Discussing My 93rd Book—Three 12-Tone Waltzes Plus Student 12-Tone Composing Outlines (Hal Leonard, 2006) by Lee Evans, EdD, Professor of Music
With the publication of Three 12-Tone Waltzes Plus Student 12-Tone Composing Outlines (Hal Leonard, 2006), I have written/composed 93 music books as well as numerous articles. My most acclaimed recent contributions to jazz education are my Discovering Blues Improvisation, Books 1 and 2, intermediate level volumes each with a CD of me playing the book’s contents.
Many of my books have been designed to make jazz accessible to classical pianists and teachers. Others teach areas of creative musicianship, such as how to compose music, how to harmonize and transpose, how to play from fakebook leadsheet chord symbols, and how to improvise jazz—in other words, important areas of instruction often overlooked by most classical piano teachers.
I strongly believe that keyboard jazz can be taught with the same authenticity and skill as traditional classical teaching, even by teachers with no prior jazz experience. My books have succeeded in bringing to keyboard students and teachers an understanding of and feeling for jazz, and are an outgrowth of my belief that jazz can be broken down into identifiable elements and taught in a methodical, sequential manner completely compatible with classical teaching methods. Furthermore, I believe the inclusion of these areas of creative musicianship in music instruction offers tremendous motivational and musicological value for students and teachers alike.

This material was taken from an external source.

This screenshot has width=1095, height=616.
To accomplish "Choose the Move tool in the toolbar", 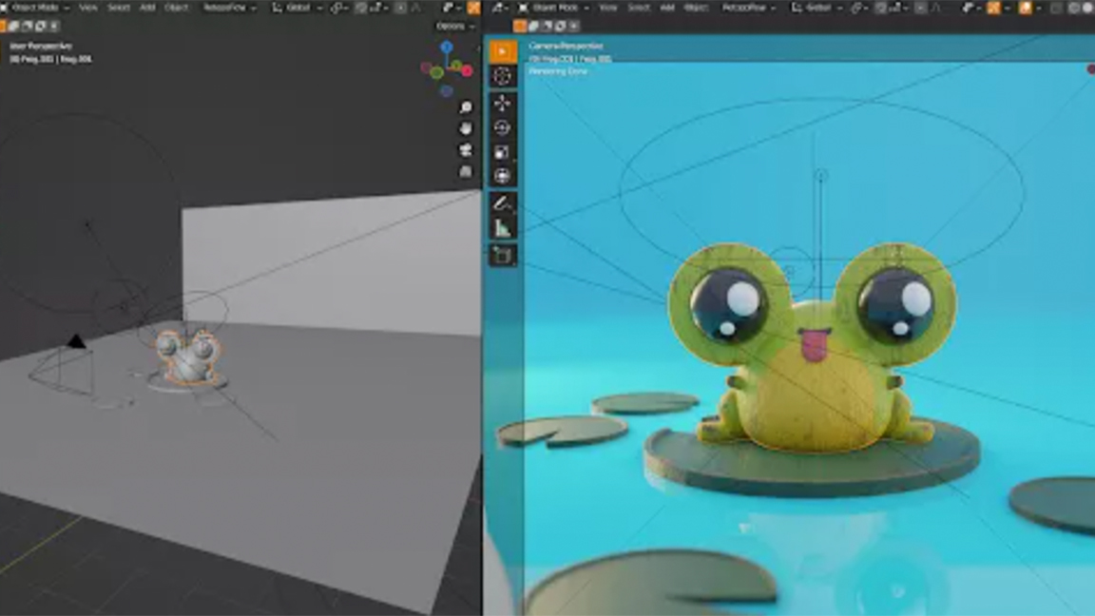I will [x=503, y=103].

I have also served as an adjudicator of student original compositions for various music teacher groups. Of hundreds of such compositions I have reviewed over the years, only a handful have sounded as though they had been composed in the 20th century. Most have resembled 18th century Classical-period music or have sounded like a New Age version of post-Beethoven Romanticism. I am convinced that the reason for this is that teachers have not been assigning sufficient 20th century piano literature to students in their keyboard studies. As a result, students have not acquired an ear for 20th century sound, nor have they developed an awareness of or experience with certain of that century’s compositional techniques and approaches.
I feel that among the most accessible and useful compositional approaches from a pedagogical perspective is serial technique, also known as 12-tone technique, a compositional method pioneered by the great 20th century composer Arnold Schoenberg between 1910 and 1920. This is a technique of composing that results in music that is atonal--abstract music that sounds as though it is not in any particular key; in other words, music having a 20th century sound. Three 12-Tone Waltzes Plus Student 12-Tone Composing Outlines enables students to play and compose music that sounds as though they are living and creating in their own time instead of, anachronistically, in a much earlier era.